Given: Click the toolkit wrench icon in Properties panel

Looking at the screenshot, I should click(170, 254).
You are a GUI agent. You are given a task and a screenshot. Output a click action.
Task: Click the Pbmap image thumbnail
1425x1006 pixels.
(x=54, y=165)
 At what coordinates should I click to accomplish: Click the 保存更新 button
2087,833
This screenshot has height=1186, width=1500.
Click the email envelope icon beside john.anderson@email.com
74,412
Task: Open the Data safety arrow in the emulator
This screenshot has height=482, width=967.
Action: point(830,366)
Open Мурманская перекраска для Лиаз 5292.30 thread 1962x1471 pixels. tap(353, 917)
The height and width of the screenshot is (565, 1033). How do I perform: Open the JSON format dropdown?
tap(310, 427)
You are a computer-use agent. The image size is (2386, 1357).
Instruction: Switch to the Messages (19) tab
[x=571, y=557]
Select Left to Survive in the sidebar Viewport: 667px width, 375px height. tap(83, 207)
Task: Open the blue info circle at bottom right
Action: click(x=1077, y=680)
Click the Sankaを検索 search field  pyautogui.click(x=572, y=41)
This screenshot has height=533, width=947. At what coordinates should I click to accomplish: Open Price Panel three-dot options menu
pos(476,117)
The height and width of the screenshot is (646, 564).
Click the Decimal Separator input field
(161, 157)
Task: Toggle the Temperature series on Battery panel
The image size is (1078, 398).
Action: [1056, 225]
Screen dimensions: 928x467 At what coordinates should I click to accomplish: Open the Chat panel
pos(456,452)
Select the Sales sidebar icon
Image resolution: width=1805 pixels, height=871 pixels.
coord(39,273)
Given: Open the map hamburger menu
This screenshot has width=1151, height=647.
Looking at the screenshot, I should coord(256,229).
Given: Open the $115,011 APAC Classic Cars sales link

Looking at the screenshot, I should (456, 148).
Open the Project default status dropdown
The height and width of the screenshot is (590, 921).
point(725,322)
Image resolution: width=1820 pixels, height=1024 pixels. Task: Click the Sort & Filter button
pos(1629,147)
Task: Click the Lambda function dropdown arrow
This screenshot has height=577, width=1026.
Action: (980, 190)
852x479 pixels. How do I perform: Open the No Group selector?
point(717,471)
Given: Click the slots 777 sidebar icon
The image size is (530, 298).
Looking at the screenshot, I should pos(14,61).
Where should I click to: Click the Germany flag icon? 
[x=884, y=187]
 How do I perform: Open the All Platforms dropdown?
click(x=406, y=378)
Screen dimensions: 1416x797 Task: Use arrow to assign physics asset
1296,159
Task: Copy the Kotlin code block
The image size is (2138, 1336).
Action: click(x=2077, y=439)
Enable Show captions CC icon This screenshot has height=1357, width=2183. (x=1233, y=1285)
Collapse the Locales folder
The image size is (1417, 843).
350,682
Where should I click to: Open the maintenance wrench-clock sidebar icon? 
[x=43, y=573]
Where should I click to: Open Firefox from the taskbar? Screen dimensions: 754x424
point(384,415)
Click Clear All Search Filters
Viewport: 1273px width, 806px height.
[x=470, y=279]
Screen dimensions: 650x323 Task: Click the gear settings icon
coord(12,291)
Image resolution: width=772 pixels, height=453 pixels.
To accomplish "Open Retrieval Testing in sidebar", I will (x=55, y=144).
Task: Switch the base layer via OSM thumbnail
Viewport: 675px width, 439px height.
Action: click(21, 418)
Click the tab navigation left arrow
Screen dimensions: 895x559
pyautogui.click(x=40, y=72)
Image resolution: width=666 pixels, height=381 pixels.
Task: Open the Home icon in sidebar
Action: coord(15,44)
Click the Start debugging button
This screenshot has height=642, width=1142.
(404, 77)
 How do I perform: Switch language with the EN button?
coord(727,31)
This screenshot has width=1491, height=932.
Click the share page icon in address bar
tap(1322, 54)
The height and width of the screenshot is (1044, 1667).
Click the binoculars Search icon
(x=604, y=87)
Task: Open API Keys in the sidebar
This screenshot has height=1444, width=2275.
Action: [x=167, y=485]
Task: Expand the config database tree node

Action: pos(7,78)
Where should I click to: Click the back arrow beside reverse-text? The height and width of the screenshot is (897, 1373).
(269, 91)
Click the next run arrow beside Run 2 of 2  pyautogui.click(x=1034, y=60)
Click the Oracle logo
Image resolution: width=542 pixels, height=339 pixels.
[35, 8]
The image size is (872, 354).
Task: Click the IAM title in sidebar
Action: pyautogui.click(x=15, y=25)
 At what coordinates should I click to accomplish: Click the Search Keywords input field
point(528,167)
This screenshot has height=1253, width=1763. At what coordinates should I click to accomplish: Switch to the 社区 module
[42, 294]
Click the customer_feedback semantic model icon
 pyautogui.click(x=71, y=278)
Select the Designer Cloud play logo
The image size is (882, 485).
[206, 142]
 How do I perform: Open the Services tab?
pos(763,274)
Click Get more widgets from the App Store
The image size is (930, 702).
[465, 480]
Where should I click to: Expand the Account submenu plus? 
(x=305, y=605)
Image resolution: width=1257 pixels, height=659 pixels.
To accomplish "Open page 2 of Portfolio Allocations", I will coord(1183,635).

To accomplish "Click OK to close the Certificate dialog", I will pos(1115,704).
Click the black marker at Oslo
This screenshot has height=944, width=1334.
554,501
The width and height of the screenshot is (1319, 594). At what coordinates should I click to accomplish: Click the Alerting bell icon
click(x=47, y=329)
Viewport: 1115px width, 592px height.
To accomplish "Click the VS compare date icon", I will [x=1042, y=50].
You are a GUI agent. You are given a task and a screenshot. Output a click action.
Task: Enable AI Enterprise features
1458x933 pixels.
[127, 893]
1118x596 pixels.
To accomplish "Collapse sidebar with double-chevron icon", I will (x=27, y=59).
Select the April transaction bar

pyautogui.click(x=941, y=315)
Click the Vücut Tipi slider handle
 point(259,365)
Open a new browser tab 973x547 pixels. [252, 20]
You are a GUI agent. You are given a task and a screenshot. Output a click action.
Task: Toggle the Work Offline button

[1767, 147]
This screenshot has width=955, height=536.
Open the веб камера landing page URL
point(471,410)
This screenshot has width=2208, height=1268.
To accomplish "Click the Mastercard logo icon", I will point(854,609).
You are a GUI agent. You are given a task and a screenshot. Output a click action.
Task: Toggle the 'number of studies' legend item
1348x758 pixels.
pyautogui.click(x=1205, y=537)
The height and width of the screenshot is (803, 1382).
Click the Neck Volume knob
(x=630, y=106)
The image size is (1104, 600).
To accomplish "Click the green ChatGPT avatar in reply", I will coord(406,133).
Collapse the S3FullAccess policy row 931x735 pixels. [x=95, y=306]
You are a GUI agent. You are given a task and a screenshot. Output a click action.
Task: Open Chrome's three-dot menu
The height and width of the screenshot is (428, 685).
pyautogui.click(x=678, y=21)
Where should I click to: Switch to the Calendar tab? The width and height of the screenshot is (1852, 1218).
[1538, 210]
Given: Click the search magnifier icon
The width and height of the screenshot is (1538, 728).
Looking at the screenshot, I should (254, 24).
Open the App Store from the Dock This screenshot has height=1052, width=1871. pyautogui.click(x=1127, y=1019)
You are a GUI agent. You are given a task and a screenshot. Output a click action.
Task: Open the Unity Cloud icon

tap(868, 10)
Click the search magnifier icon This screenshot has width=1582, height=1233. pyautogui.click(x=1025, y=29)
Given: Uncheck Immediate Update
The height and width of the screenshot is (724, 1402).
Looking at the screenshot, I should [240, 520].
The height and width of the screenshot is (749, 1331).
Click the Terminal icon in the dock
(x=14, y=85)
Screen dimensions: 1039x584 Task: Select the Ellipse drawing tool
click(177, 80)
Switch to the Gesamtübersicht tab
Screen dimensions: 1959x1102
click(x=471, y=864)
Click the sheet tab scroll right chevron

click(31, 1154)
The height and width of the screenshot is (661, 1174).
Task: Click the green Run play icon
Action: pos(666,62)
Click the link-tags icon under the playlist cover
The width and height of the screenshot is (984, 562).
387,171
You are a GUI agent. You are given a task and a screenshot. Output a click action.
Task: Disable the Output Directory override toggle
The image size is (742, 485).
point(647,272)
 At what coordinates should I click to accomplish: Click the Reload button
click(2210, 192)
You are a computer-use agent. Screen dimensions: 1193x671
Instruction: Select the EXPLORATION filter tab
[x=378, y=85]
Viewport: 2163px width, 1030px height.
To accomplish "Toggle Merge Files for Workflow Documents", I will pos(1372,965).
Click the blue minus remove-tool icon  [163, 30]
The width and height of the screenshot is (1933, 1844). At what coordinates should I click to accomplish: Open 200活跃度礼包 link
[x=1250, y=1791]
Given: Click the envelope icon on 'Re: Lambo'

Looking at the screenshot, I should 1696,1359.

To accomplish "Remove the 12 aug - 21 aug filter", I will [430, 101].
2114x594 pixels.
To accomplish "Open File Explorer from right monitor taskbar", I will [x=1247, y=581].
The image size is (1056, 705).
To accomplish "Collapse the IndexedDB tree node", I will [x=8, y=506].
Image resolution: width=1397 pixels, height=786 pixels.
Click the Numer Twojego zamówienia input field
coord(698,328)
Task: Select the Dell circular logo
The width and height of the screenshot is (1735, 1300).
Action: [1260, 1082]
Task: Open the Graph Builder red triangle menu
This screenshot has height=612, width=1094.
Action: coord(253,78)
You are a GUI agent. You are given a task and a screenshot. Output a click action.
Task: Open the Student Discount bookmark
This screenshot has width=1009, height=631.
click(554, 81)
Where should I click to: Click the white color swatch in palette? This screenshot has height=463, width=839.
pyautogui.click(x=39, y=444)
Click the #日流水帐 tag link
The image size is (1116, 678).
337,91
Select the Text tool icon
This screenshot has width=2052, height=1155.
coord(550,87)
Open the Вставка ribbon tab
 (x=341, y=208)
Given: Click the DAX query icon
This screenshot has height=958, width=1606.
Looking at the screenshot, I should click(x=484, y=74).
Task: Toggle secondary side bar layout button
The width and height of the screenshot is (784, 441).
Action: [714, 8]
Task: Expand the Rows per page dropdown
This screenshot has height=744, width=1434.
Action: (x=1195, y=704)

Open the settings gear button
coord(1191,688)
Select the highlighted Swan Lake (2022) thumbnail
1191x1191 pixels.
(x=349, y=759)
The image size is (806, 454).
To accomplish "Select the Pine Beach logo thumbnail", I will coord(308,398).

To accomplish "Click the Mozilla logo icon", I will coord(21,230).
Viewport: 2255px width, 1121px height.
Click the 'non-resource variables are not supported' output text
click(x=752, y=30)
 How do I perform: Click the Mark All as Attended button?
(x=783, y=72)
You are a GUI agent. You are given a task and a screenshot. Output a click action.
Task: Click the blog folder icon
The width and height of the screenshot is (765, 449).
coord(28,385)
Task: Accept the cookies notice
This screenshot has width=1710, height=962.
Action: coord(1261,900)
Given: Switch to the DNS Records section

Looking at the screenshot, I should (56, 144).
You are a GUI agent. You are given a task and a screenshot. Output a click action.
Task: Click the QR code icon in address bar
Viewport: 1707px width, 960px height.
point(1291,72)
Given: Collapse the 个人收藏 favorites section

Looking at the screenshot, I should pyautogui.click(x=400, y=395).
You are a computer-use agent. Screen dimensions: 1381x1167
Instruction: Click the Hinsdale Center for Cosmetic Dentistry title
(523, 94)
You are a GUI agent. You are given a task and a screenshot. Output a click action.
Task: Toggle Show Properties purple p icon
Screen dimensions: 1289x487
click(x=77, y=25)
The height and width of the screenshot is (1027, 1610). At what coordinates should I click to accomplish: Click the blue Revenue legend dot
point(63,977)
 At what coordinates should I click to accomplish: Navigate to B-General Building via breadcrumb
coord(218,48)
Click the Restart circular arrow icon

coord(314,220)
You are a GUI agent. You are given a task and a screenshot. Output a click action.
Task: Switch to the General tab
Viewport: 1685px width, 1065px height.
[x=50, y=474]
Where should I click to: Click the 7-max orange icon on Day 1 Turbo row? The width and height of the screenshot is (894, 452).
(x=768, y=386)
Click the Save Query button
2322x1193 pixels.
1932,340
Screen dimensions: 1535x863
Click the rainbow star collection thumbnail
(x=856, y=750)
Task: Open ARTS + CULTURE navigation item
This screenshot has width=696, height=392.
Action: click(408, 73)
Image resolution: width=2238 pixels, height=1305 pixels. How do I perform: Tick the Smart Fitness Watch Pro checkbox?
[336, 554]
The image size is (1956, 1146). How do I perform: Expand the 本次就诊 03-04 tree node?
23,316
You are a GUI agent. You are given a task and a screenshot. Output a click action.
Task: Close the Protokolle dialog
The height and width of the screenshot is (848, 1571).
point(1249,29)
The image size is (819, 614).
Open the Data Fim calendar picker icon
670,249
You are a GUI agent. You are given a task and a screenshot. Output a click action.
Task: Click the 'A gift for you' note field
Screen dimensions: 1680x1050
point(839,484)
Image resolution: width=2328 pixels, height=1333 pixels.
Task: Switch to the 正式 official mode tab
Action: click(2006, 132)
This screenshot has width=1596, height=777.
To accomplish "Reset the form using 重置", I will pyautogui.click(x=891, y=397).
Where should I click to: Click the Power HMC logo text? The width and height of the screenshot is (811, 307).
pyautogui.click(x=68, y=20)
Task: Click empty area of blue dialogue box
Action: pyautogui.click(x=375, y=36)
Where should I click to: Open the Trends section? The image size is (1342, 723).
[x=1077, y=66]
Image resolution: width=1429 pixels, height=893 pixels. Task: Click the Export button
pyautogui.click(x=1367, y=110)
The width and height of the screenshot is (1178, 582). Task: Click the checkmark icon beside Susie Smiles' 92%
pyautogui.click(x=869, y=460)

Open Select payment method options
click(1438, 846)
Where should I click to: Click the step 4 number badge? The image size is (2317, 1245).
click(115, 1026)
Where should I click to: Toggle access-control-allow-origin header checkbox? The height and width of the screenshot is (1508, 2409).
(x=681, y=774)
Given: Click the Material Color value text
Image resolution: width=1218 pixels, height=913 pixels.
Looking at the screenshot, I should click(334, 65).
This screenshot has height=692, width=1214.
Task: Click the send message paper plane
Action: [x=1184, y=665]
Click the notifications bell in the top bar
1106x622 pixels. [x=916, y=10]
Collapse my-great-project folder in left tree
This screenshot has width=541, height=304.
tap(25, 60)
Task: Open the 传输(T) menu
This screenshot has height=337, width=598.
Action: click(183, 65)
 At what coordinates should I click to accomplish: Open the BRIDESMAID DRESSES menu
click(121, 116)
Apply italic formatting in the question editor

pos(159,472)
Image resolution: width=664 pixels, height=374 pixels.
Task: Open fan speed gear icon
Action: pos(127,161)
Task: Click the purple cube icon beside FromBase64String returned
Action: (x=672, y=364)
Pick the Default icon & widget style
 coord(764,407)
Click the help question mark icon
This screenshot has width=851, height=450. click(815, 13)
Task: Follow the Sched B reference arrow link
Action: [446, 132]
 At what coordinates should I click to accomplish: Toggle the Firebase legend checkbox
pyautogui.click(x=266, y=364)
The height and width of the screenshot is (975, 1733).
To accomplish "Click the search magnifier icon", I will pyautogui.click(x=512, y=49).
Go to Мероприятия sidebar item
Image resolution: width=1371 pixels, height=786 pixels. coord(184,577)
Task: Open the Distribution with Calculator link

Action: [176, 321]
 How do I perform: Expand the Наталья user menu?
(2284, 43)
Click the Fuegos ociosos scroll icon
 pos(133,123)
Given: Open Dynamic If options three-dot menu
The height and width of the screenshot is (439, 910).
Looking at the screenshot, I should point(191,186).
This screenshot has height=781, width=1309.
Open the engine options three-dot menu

**Instructions to follow**
Look back at the entries above. Retype the line with "Task: Open the Unity Cloud icon", the line with "Given: Uncheck Immediate Update", and all lines in between.

**Completed task**
Task: Open the Unity Cloud icon

tap(868, 10)
Click the search magnifier icon This screenshot has width=1582, height=1233. pyautogui.click(x=1025, y=29)
Given: Uncheck Immediate Update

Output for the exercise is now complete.